■ What the task requires
Write out the listing beneath this instruction in its entirety, exactly as it reads.

■ Given entries
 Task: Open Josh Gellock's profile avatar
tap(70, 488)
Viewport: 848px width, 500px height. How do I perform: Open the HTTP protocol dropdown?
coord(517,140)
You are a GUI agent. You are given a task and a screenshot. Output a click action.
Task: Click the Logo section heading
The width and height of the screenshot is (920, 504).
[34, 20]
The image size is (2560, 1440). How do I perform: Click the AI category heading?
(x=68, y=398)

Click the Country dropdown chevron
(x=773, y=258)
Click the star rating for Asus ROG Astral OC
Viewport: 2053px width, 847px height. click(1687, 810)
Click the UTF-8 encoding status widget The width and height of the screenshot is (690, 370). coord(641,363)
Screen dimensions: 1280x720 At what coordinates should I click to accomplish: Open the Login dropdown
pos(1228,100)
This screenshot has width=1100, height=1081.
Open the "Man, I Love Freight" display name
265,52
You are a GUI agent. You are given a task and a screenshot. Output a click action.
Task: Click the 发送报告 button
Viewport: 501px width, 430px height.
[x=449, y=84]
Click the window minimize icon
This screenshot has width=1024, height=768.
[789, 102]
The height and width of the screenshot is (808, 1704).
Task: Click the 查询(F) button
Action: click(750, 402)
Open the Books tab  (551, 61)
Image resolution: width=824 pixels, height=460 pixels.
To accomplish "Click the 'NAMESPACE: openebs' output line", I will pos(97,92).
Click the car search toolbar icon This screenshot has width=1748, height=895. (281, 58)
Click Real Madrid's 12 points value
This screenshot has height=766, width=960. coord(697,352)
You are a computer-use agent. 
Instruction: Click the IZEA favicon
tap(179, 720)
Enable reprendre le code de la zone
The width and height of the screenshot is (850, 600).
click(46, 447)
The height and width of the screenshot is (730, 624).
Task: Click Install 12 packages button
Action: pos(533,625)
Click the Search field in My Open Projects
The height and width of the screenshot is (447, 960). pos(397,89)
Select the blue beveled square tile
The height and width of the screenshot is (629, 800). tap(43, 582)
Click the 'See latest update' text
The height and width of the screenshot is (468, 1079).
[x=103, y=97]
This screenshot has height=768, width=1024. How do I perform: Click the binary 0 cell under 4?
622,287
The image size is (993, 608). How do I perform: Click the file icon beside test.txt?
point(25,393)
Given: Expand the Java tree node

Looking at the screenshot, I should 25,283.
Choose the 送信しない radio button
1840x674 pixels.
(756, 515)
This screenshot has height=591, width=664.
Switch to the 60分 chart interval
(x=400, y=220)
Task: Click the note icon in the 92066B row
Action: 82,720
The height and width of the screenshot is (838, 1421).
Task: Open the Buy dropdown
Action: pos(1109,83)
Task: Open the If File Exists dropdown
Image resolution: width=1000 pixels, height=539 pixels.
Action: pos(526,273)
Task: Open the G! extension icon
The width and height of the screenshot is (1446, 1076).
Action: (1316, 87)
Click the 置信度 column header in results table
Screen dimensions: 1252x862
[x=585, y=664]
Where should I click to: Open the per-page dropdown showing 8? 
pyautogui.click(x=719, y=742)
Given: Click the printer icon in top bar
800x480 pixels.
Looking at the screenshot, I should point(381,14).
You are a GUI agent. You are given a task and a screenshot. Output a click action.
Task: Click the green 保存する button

■ Your response
 Task: Open Josh Gellock's profile avatar
tap(70, 488)
Viewport: 848px width, 500px height. How do I perform: Open the HTTP protocol dropdown?
coord(517,140)
You are a GUI agent. You are given a task and a screenshot. Output a click action.
Task: Click the Logo section heading
The width and height of the screenshot is (920, 504).
[34, 20]
The image size is (2560, 1440). How do I perform: Click the AI category heading?
(x=68, y=398)

Click the Country dropdown chevron
(x=773, y=258)
Click the star rating for Asus ROG Astral OC
Viewport: 2053px width, 847px height. click(1687, 810)
Click the UTF-8 encoding status widget The width and height of the screenshot is (690, 370). coord(641,363)
Screen dimensions: 1280x720 At what coordinates should I click to accomplish: Open the Login dropdown
pos(1228,100)
This screenshot has width=1100, height=1081.
Open the "Man, I Love Freight" display name
265,52
You are a GUI agent. You are given a task and a screenshot. Output a click action.
Task: Click the 发送报告 button
Viewport: 501px width, 430px height.
[x=449, y=84]
Click the window minimize icon
This screenshot has width=1024, height=768.
[789, 102]
The height and width of the screenshot is (808, 1704).
Task: Click the 查询(F) button
Action: click(750, 402)
Open the Books tab  (551, 61)
Image resolution: width=824 pixels, height=460 pixels.
To accomplish "Click the 'NAMESPACE: openebs' output line", I will pos(97,92).
Click the car search toolbar icon This screenshot has width=1748, height=895. (281, 58)
Click Real Madrid's 12 points value
This screenshot has height=766, width=960. coord(697,352)
You are a computer-use agent. 
Instruction: Click the IZEA favicon
tap(179, 720)
Enable reprendre le code de la zone
The width and height of the screenshot is (850, 600).
click(46, 447)
The height and width of the screenshot is (730, 624).
Task: Click Install 12 packages button
Action: pos(533,625)
Click the Search field in My Open Projects
The height and width of the screenshot is (447, 960). pos(397,89)
Select the blue beveled square tile
The height and width of the screenshot is (629, 800). tap(43, 582)
Click the 'See latest update' text
The height and width of the screenshot is (468, 1079).
[x=103, y=97]
This screenshot has height=768, width=1024. How do I perform: Click the binary 0 cell under 4?
622,287
The image size is (993, 608). How do I perform: Click the file icon beside test.txt?
point(25,393)
Given: Expand the Java tree node

Looking at the screenshot, I should 25,283.
Choose the 送信しない radio button
1840x674 pixels.
(756, 515)
This screenshot has height=591, width=664.
Switch to the 60分 chart interval
(x=400, y=220)
Task: Click the note icon in the 92066B row
Action: 82,720
The height and width of the screenshot is (838, 1421).
Task: Open the Buy dropdown
Action: pos(1109,83)
Task: Open the If File Exists dropdown
Image resolution: width=1000 pixels, height=539 pixels.
Action: pos(526,273)
Task: Open the G! extension icon
The width and height of the screenshot is (1446, 1076).
Action: (1316, 87)
Click the 置信度 column header in results table
Screen dimensions: 1252x862
[x=585, y=664]
Where should I click to: Open the per-page dropdown showing 8? 
pyautogui.click(x=719, y=742)
Given: Click the printer icon in top bar
800x480 pixels.
Looking at the screenshot, I should point(381,14).
You are a GUI agent. You are given a task and a screenshot. Output a click action.
Task: Click the green 保存する button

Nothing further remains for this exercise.